> _Provided passage_

start

Tollemache
- Blazon: Argent a fret sable
- Pronunciation: /ˈtɒlmæʃ/ "Tolmash"

Origin
- Region of origin: Suffolk

Other names
- Variant forms: Talmach, Tallemache, Talmadge, Talmage

= Tollemache family =

English noble family

The Tollemache family (also historically spelt Talmach or Tallemache) is an English noble family, originally from Suffolk. The family's surname is pronounced /ˈtɒlmæʃ/ TOL-mash.

Members of the family have had a significant impact on the economy and politics of East Anglia since the reign of Edward I. Members of the family have held four hereditary titles: the Baronetcy of Helmingham Hall, the Baronetcy of Hanby Hall, the Barony of Tollemache and the Earldom of Dysart.

==Estates==
Initially based at Bentley, Suffolk, the family acquired Helmingham Hall by marriage in the 15th century, which remains the family seat. Marriages in the 17th century augmented the family holdings; Harrington, Northamptonshire and the Dysart estates at Ham House, Ham, Petersham and Canbury. Subsequent marriage added estates in north and south Cheshire.

end

> _Job 1_
Decide whether each statement agrees with the passage on the Tollemache family, answering yes or no and quoting the words of the passage that settle it: (a) The family acquired Helmingham Hall through purchase in the 17th century. (b) Members of the family have held four hereditary titles. (c) The family was initially based at Bentley, Suffolk.
> _Job 2_
Write the next part of the passage on the Tollemache family, picking up after its final sentence.
The rows that come after this passage have no connection to it.

> _Records of locating words and elements_
start

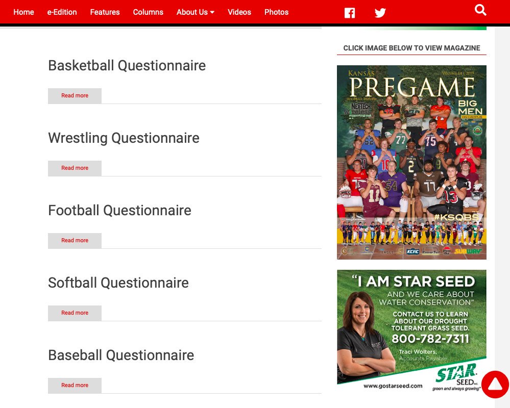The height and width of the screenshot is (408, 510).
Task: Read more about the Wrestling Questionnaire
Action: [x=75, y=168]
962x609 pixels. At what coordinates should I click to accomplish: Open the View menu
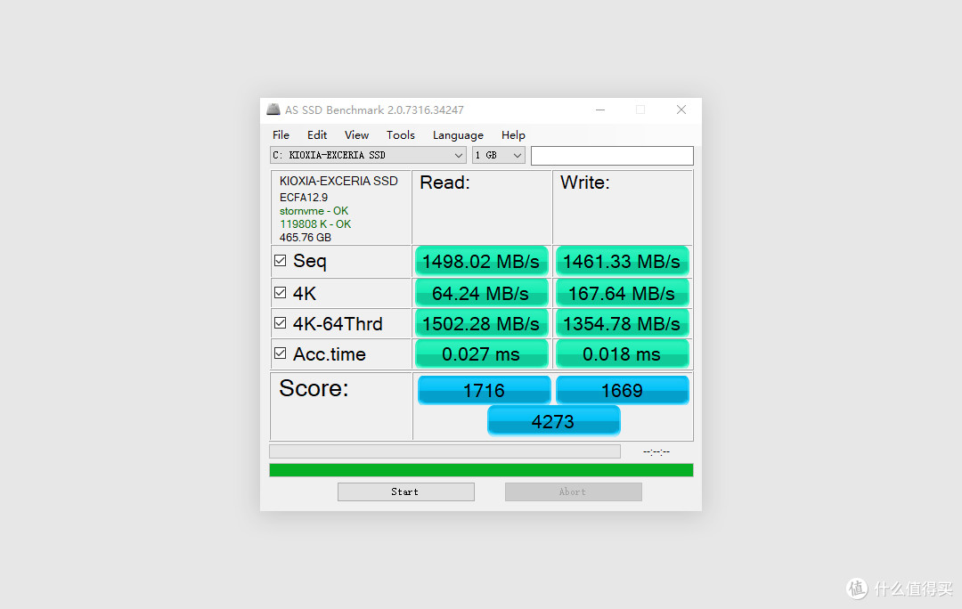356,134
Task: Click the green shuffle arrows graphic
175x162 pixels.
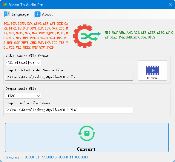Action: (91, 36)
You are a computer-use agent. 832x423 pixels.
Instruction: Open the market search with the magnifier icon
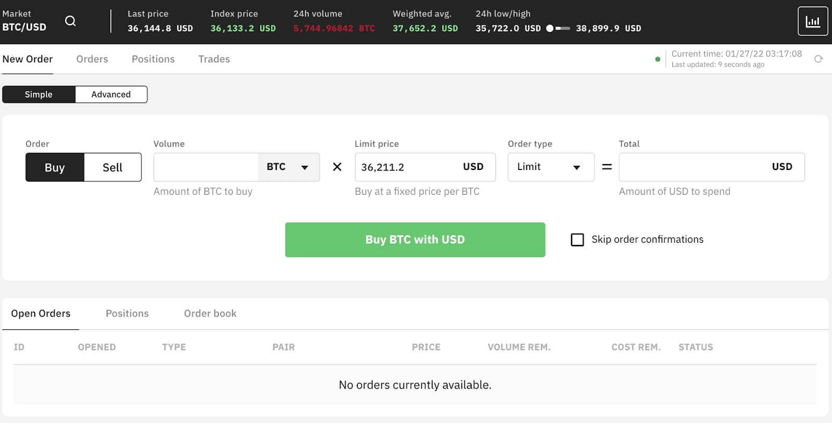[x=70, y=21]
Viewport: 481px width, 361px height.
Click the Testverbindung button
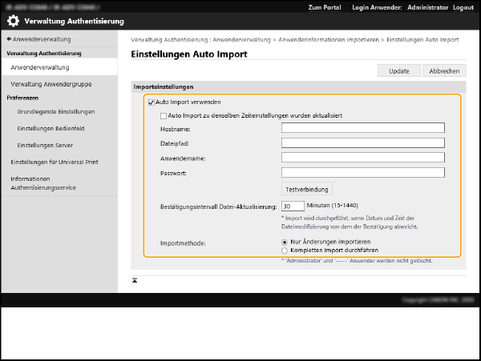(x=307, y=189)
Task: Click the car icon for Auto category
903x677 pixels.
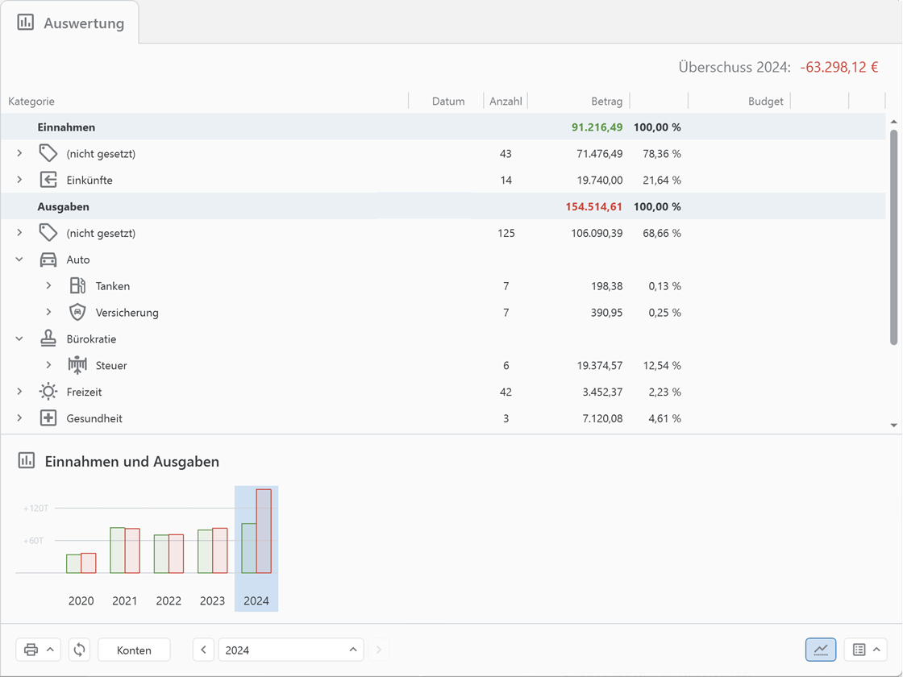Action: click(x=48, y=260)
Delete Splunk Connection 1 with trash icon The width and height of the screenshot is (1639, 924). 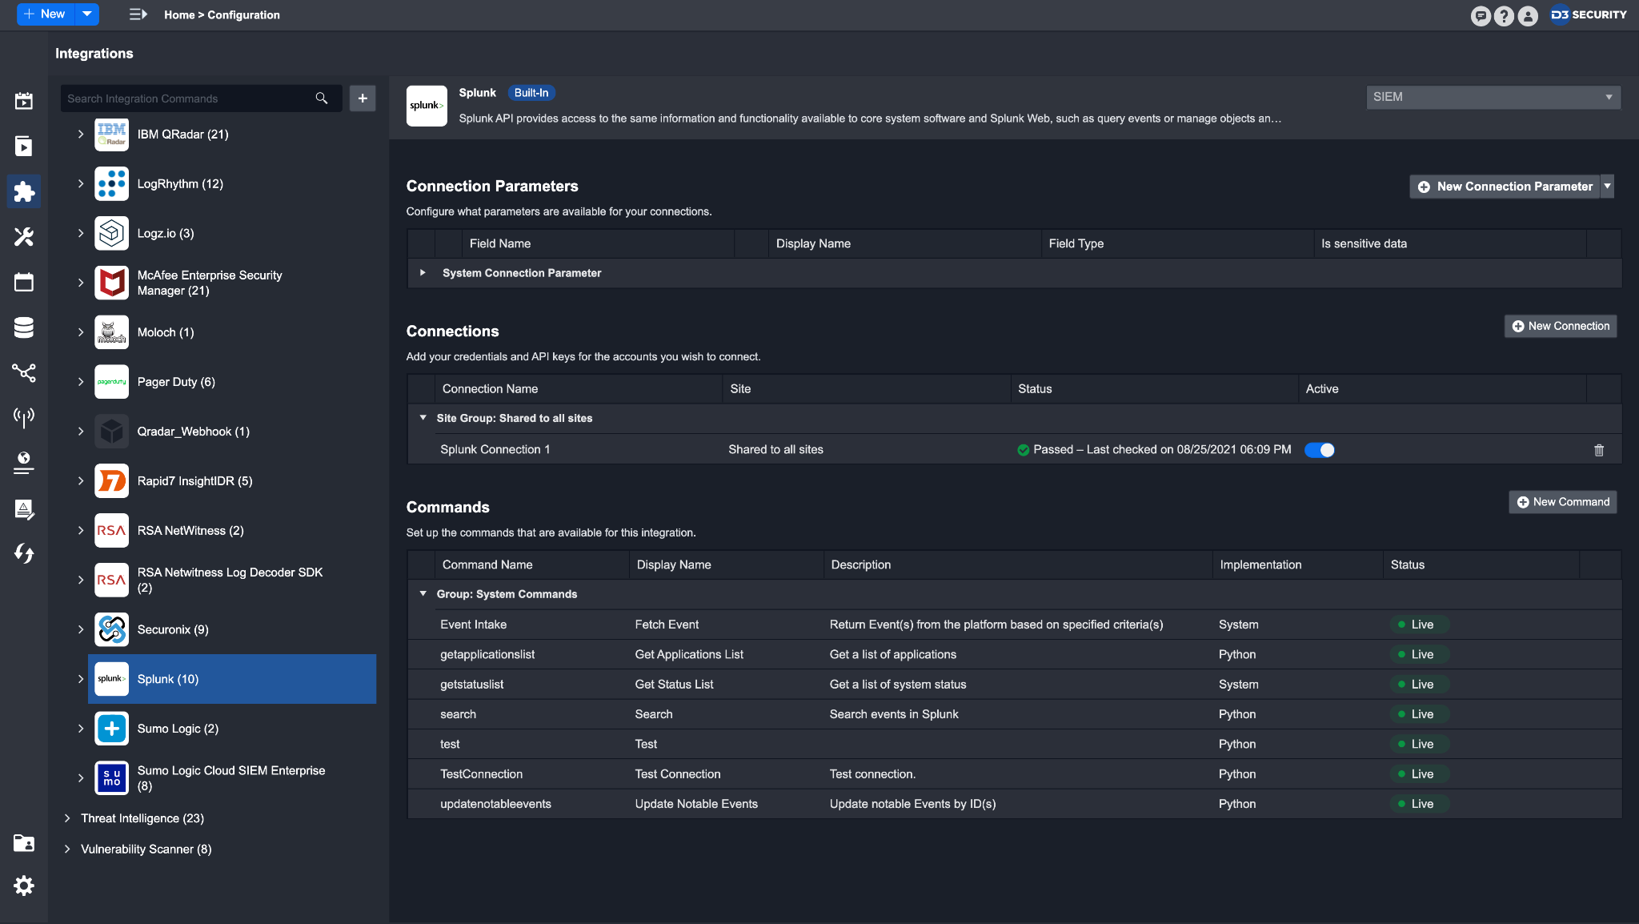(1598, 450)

end

> _Reply 1_
(a) No: "the family acquired Helmingham Hall by marriage in the 15th century"
(b) Yes: "Members of the family have held four hereditary titles"
(c) Yes: "Initially based at Bentley, Suffolk"

> _Reply 2_
The property was divided on the death of the childless Wilbraham Tollemache, 6th Earl of Dysart in 1821. The Cheshire, Northamptonshire and Suffolk estates, along with the Canbury part of the Surrey estate descended to his nephew, John Tollemache, 1st Baron Tollemache, whilst Ham House and the remaining Surrey estate went to his sister Louisa Tollemache, 7th Countess of Dysart. Her marriage to John Manners brought his family's property in Buckminster and Sewstern, Leicestershire and Hanby Hall, Lincolnshire into the Earldom of Dysart. The Cheshire estates were consolidated and expanded by exchange and purchase in the late 18th and early 19th centuries and incorporated property at Alpraham, Alvanley and Tarporley. John Tollemache purchased the Beeston estate, where he built Peckforton Castle between 1844 and 1850. In 1843 he sold his Surrey property to Lionel Tollemache, 8th Earl of Dysart.

In the 1880s some of John Tollemache's sons started a brewery in Suffolk, which merged in 1957 to become the Tolly Cobbold brewery. Several pubs called the Tollemache Arms are located in and near the family's estates including at Alpraham, Tarporley, Mossley, Ashton-under-Lyne, Buckminster and Harrington.

Harrington was sold in the 1860s and Suffolk property was sold in the late 19th century. Sir Lyonel Tollemache, 4th Baronet donated Ham House to the National Trust in 1948 and sold the remaining Surrey estates by auction in 1949.

==Family members==
Prominent members of the family include:
- Sir Lionel Tollemache, 1st Baronet (1562 – c. 1612)
- Sir Lionel Tollemache, 3rd Baronet (1624–1669)
- Lionel Tollemache, 3rd Earl of Dysart (1649–1727)
- Lionel Tollemache, 4th Earl of Dysart (1708–1770)
- Louisa Tollemache, 7th Countess of Dysart (1745–1840)
- William Tollemache, Lord Huntingtower (1766–1833)
- Hugh Tollemache (1802–1890)
- John Tollemache, 1st Baron Tollemache (1805–1890)
- Georgina Tollemache (later Lady Mount Temple; 1822–1901)
- Wilbraham Frederic Tollemache, 2nd Baron Tollemache (1832–1904)
- Beatrix Lucia Catherine Tollemache (1840–1926)
- Lyonel Tollemache, 4th Baronet (1854–1952)
- Aethel Tollemache (c. 1875–1955)
- Leone Sextus Tollemache (1884–1917)
- Humphry Tollemache, 6th Baronet (1897–1990)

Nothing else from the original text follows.